It seemed unreal. As if life had fallen out of sync. As if this existence were the mirror image of reality, cast in shadows and sharp relief. It made him uneasy, uncomfortable, made him feel as if his skin didn't fit. He was a man who needed order, craved order. Order had gone out the window.
“Paul, sit down. You need to rest.”
The voice came from the shadows. He had almost forgotten her. She had followed him from the prayer vigil, careful not to come into the building right behind him. That was one of the things he liked most about her—her sense of discretion, her sensitivity to his needs. She did part-time secretarial work in the State Farm office. Not a career, just a small job for pin money. Her husband taught at Harris College. He had lost interest in her and in her desire for a family, totally immersing himself in his work in the psychology department. His work was important. His work was essential. Like Hannah's.
Paul lowered himself on the upholstered couch and sat leaning forward, elbows braced on his thighs. She was beside him instantly, her legs curled beneath her, her hands on his shoulders, kneading the knotted muscles through his L. L. Bean wool shirt.
“There were volunteers from all over in the command post,” she said softly. She always spoke softly, the way he believed a woman should. He closed his eyes and thought of how feminine she was, what a fool her husband was to turn his back on her. “Just at my table there was a woman from Pine City and two from Monticello. They came all that way just to help label fliers.”
“Can we not talk about it?” Paul said tersely.
Images whirled in his brain faster and faster. The volunteers, the cops, the reporters; fliers, bulletins, police reports; lights, camera, action. Faster and faster, out of control.
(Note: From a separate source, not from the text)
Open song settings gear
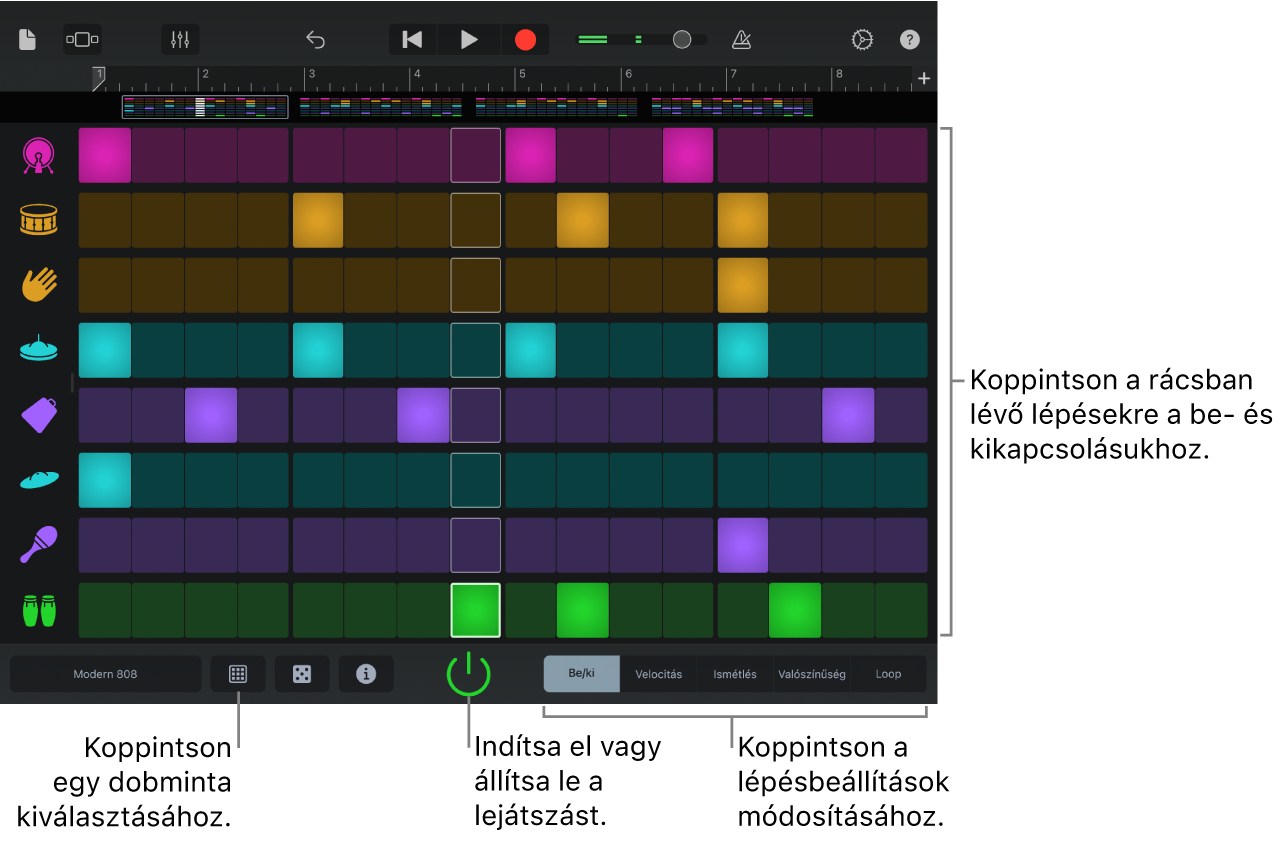Image resolution: width=1282 pixels, height=843 pixels. tap(862, 40)
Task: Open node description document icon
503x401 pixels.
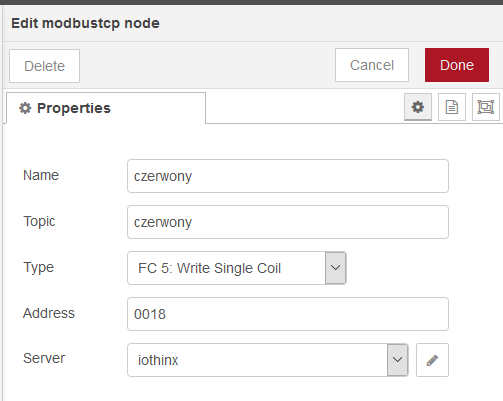Action: pos(452,107)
He pressed his thumbs against his eyes until colors burst behind the lids.
He shrugged off her touch, standing once again. “Maybe you should just go. I need to be alone.”
“I only want to help, Paul.” She lay her head against his hip. Sliding her arms around his legs, she stroked her hands lightly up and down the fronts of his thighs. “I only want to give you some kind of comfort.” Her touch grew firmer, bolder, sliding upward. “Last night I wanted so badly to come to you, to lie down with you and just hold you.”
While he had been lying naked with Hannah . . . He closed his eyes again and pictured her coming to him, pictured himself making love to her in his own bed while Hannah watched from the corner. Shame and desire twisted inside him, a potent, bitter mix as he turned to face her and she undid his pants.
As he always did, he began the petition of excuses. He deserved this. He deserved comfort. He was entitled to a few moments' release. Closing his eyes, he gave himself over to it. He tangled his hands in her silken hair and moved his hips in rhythm with her. He lost himself in the pleasure for a few brief moments. Then the end came in a rush and it was over, and the feeling of vindication faded into something dirty.
He didn't see her to the door. He didn't tell her he loved her. He let her assume the grief had swamped him again and went to stand at the narrow window behind his desk, looking down on the parking lot. He listened to his office door close, then the door to the hall. Automatically, he checked his watch so he would know when ten minutes had passed and he would be free to go.
Free.
Somehow, he didn't think he would feel free tonight. In a dim corner of his mind, where primitive fears stirred, he wondered if he would ever feel free again. He watched Karen Wright get into her Honda two stories below, pull out onto Omni Parkway, and drive off into the dark, taillights glowing like a pair of demon-red eyes.
Slowly he turned and went back to his desk, staring down at the answering machine that took all calls to his personal line. A cold, clammy sweat broke over his body. The images of the day whirled and spun crazily in his head, making him dizzy. His stomach cramped and his finger shook as he reached down and punched the message button. His legs buckled. He sank down into his chair, cradling his head in his hands as the tape played.
“Dad, can you come and get me from hockey? Mom's late and I wanna go home.”
CHAPTER 12
D
AY
2
9:43
P.M.
14°
T
hey paged through Josh's private thoughts with Phil Collins singing something melancholy in the background. Here were Josh's personal drawings and doodlings, not something meant for strangers to paw over and pick apart. Megan let that fact run off her like rain against glass, concentrating instead on anything that seemed to indicate unhappiness or fear or dislike for an adult.
There were careful drawings of race cars and notes bemoaning the tenacity of a little girl named Kate Murphy who had set her sights on making Josh her boyfriend. He had a crush on his teacher. Brian Hiatt and Matt Connor were his best buddies—Three Amigos. There was mention of hockey and one page with a cartoonish image of Olie Swain, recognizable by the dark smudge of his birthmark, doing a flip on skates. Beside the picture Josh had written
Kids tease Olie but that's mean. He can't help how he looks.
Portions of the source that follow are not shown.